Six million students will start learning artificial intelligence in Saudi Arabia’s classrooms when the 2025-2026 academic year begins. The Kingdom aims to develop 20,000 AI specialists by 2030, with 779,000 citizens already trained and 9,775 reaching specialist level.
On Tuesday, EC-Council rolled out four new AI security certifications designed to turn that momentum into job-ready credentials.
The cybersecurity training giant announced the Enterprise AI Credential Suite from Riyadh on 11th February, marking its largest portfolio expansion in 25 years. The launch comes as Gulf states pour resources into AI-driven infrastructure whilst grappling with a stubborn reality: production AI systems are scaling faster than the security workforce trained to defend them.
“Vision 2030 has set an ambitious direction for national AI capability, and similar momentum is building across the GCC,” said Jay Bavisi, Group President at EC-Council. “The next step is turning that ambition into role-ready skills so professionals and organisations can adopt AI responsibly, defend it under real conditions, and govern it with accountability as AI becomes part of everyday operations.”
The gap matters because Gulf organisations have moved past pilot projects. AI now runs through finance operations, energy grids, healthcare systems, and government services—environments where prompt injection attacks, data poisoning, and model exploitation carry consequences beyond lab settings. Saudi Arabia’s National Strategy for Data and AI (NSDAI) targets 40% of the national workforce for basic AI literacy, creating demand for professionals who understand how intelligent systems fail under pressure.
EC-Council’s approach splits credentials across three operational pillars: Adopt, Defend, Govern. The framework maps to how enterprises actually deploy AI at scale, not how they discuss it in strategy documents.
Artificial Intelligence Essentials (AIE) establishes baseline literacy across roles. Certified AI Programme Manager (CAIPM) focuses on translating strategy into execution, aligning teams and governance to deliver measurable returns. Certified Offensive AI Security Professional (COASP) trains specialists to test vulnerabilities in large language models, simulate exploits, and harden AI infrastructure against emerging threats. Certified Responsible AI Governance & Ethics Professional (CRAGE) tackles enterprise-scale compliance with NIST and ISO frameworks.
Alongside the four AI credentials, EC-Council launched Certified CISO v4, overhauling its executive cyber leadership programme for environments where systems learn, adapt, and influence outcomes without waiting for human approval.
“Security leaders are now accountable for systems that learn, adapt, and influence outcomes at speed,” Bavisi added. “Certified CISO v4 prepares leaders to manage AI-driven risk with clarity, strengthen governance, and make informed decisions when responsibility is on the line.”

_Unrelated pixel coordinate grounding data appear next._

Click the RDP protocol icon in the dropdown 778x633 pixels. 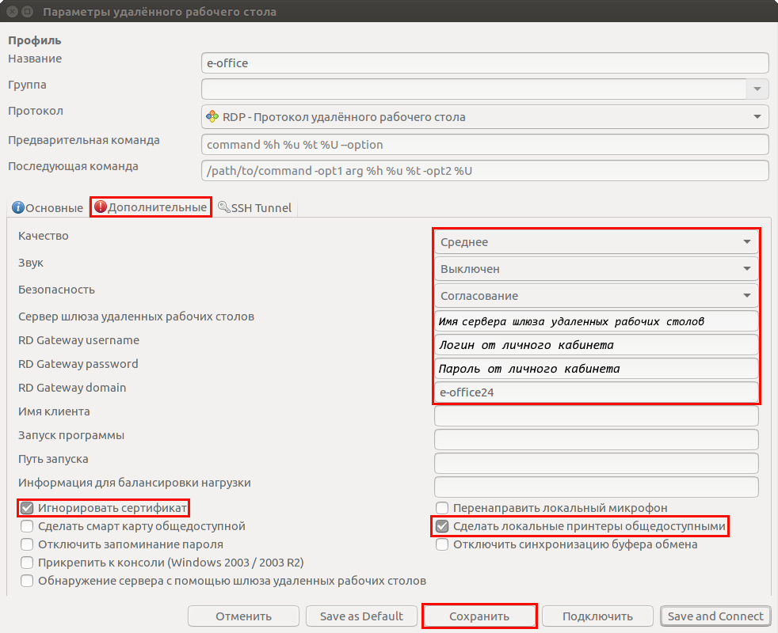212,117
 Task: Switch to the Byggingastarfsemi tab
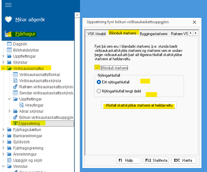(x=154, y=33)
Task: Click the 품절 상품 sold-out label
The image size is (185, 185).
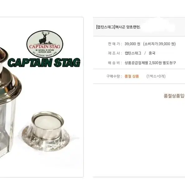Action: pos(132,76)
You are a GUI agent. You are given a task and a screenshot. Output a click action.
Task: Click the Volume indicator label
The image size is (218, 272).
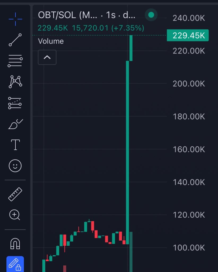coord(51,41)
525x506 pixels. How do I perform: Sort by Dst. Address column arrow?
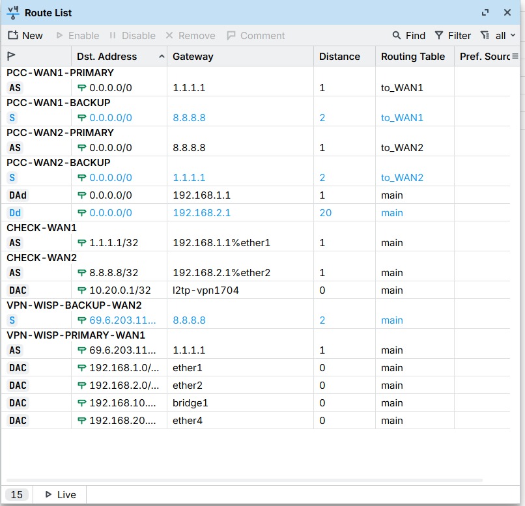[x=162, y=56]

The company brings existing government credibility to the Gulf market. Founded in 2001, EC-Council created the Certified Ethical Hacker (CEH) credential and holds ISO/IEC 17024 accreditation. It has certified over 350,000 professionals globally, with clients spanning the US Department of Defense, Army, Navy, Air Force, and Fortune 100 companies. Its certifications already meet DoD 8140 baseline requirements, positioning it for government and critical infrastructure contracts as AI security takes on national importance across the region.

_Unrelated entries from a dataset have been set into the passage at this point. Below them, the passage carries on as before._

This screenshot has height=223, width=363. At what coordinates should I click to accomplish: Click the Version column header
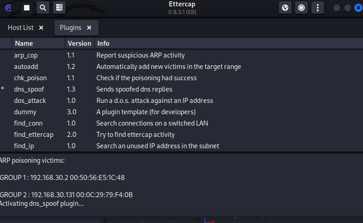point(79,44)
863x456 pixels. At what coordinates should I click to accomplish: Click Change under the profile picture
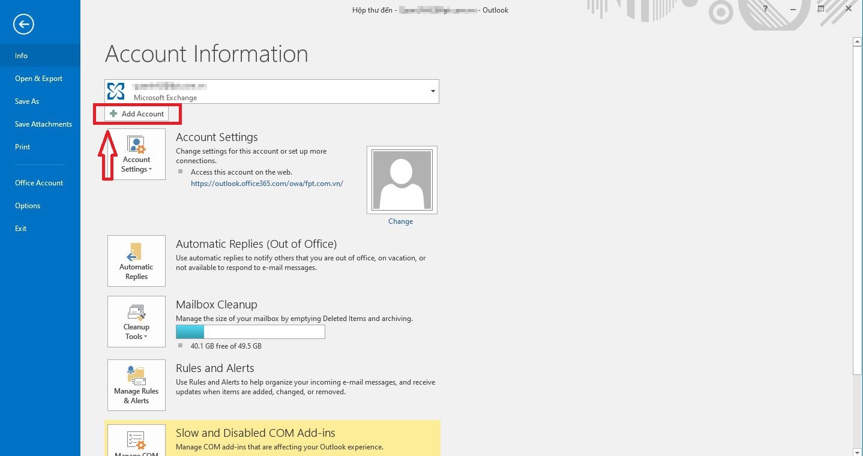(400, 221)
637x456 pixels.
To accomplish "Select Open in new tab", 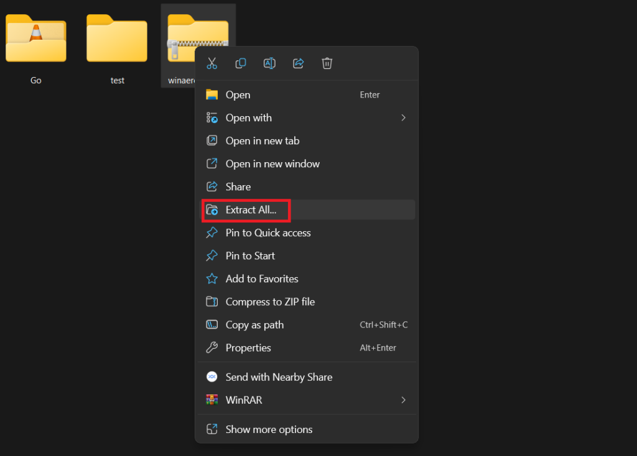I will pyautogui.click(x=262, y=141).
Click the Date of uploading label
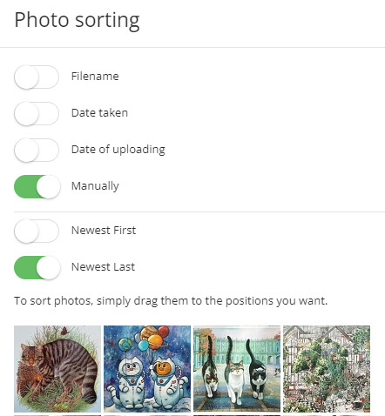This screenshot has height=416, width=385. pos(118,150)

What remains unclear is how quickly Saudi organisations will adopt role-specific AI security certifications versus pursuing broader cybersecurity credentials. The Kingdom’s ambitious timeline—six million students starting AI education within months, 20,000 specialists needed within four years—creates urgency. Whether the market absorbs four distinct AI security roles or consolidates around fewer specialisations will shape demand through 2030.
For now, the numbers tell the immediate story. Nearly 780,000 Saudis have completed some level of AI training. The gap between that figure and the 20,000 specialist target reveals the challenge: turning broad awareness into deep, operational expertise that can secure systems under real-world conditions.
By the time those six million students complete their first year of AI curriculum, the Gulf’s production AI environments will have expanded further. The question facing EC-Council and its competitors is whether certification frameworks can keep pace with the speed at which organisations are embedding intelligence into critical systems—and the speed at which adversaries are learning to exploit them.